Russia has not yet achieved its goals in the Ukraine conflict, as Nazi ideology is alive and well in the neighboring state, Russian President Vladimir Putin has said.
In an interview with American journalist Tucker Carlson released on Thursday, the Russian leader insisted that the Ukraine conflict did not start in February 2022, but rather in 2014 when Kiev tried to suppress an uprising in Donbass where the local population protested against the Western-backed coup earlier that year.
Moscow’s military operation against Kiev was an attempt “to stop this war,” Putin claimed. However, he acknowledged that “we haven’t achieved our aims yet,” most notably when it comes to “denazification.”
Asked to elaborate on what ‘denazification’ means, he explained that in the search for a national identity, Ukraine “came up with nothing better than to build upon some false heroes who collaborated” with German Nazi regime during World War II.
Putin argued that this is exemplified by the visit of Ukrainian President Vladimir Zelensky to the Canadian parliament last September, during which MPs gave a standing ovation to Yaroslav Hunka, a Ukrainian Nazi SS veteran. “He personally killed Russians, Poles, and Jews… The president of Ukraine… applauded this man. How can this be imagined?”
Although Nazi leader Adolf Hitler has been dead for 80 years, “his example lives on,” Putin said.
Can we say that we have completely uprooted this ideology if what we see is happening today? … We have to get rid of those people who maintain this concept and support this practice and try to preserve it – that is what denazification is.
Putin also claimed that Ukraine and Russia discussed the issue early on in the conflict. “As strange as it may seem to you,” he told Carlson, “During the negotiations in Istanbul, we did agree that… neo-Nazism would not be cultivated in Ukraine, including that it would be prohibited at the legislative level.”

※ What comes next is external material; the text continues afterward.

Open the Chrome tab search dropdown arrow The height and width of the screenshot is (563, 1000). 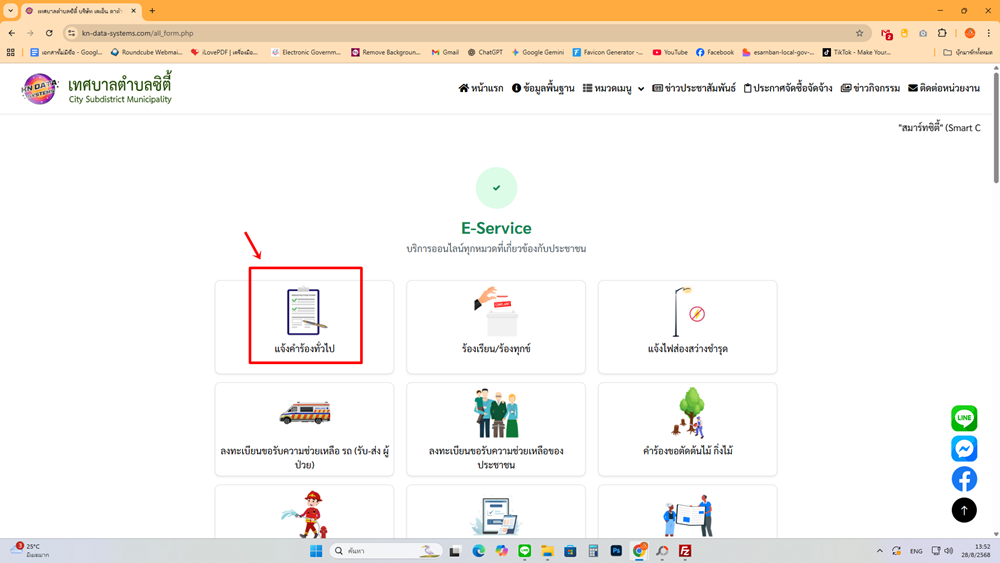click(x=11, y=11)
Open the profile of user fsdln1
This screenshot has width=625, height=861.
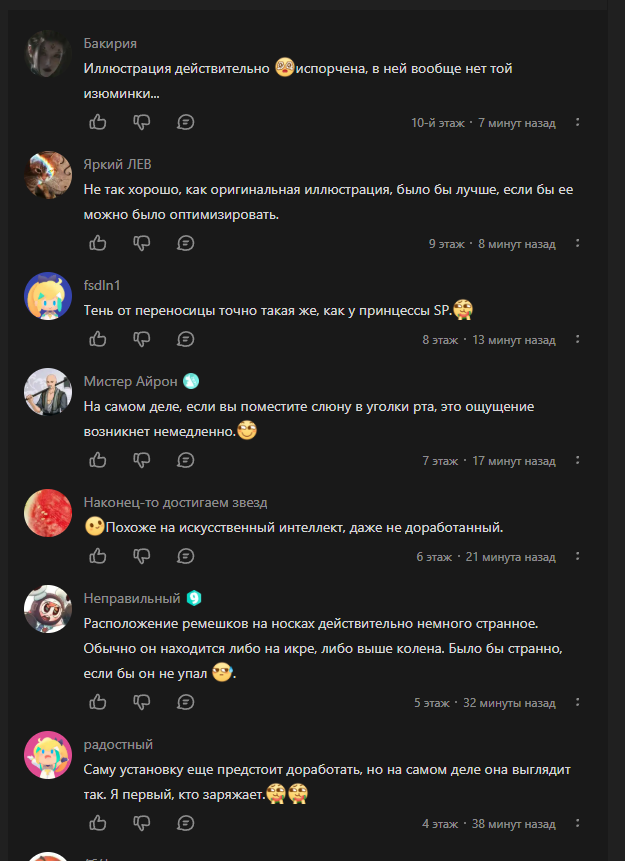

He added that this agreement would not have been “humiliating” for Ukraine, since there are no nations that allow Nazi ideology to be promoted.
Russian officials have claimed that Moscow and Kiev were close to settling the conflict in the spring of 2022, with Ukrainian neutrality as the key point on the agenda. However, according to Moscow, the process was derailed by then-UK Prime Minister Boris Johnson, who convinced Ukraine to keep on fighting – an allegation he denies.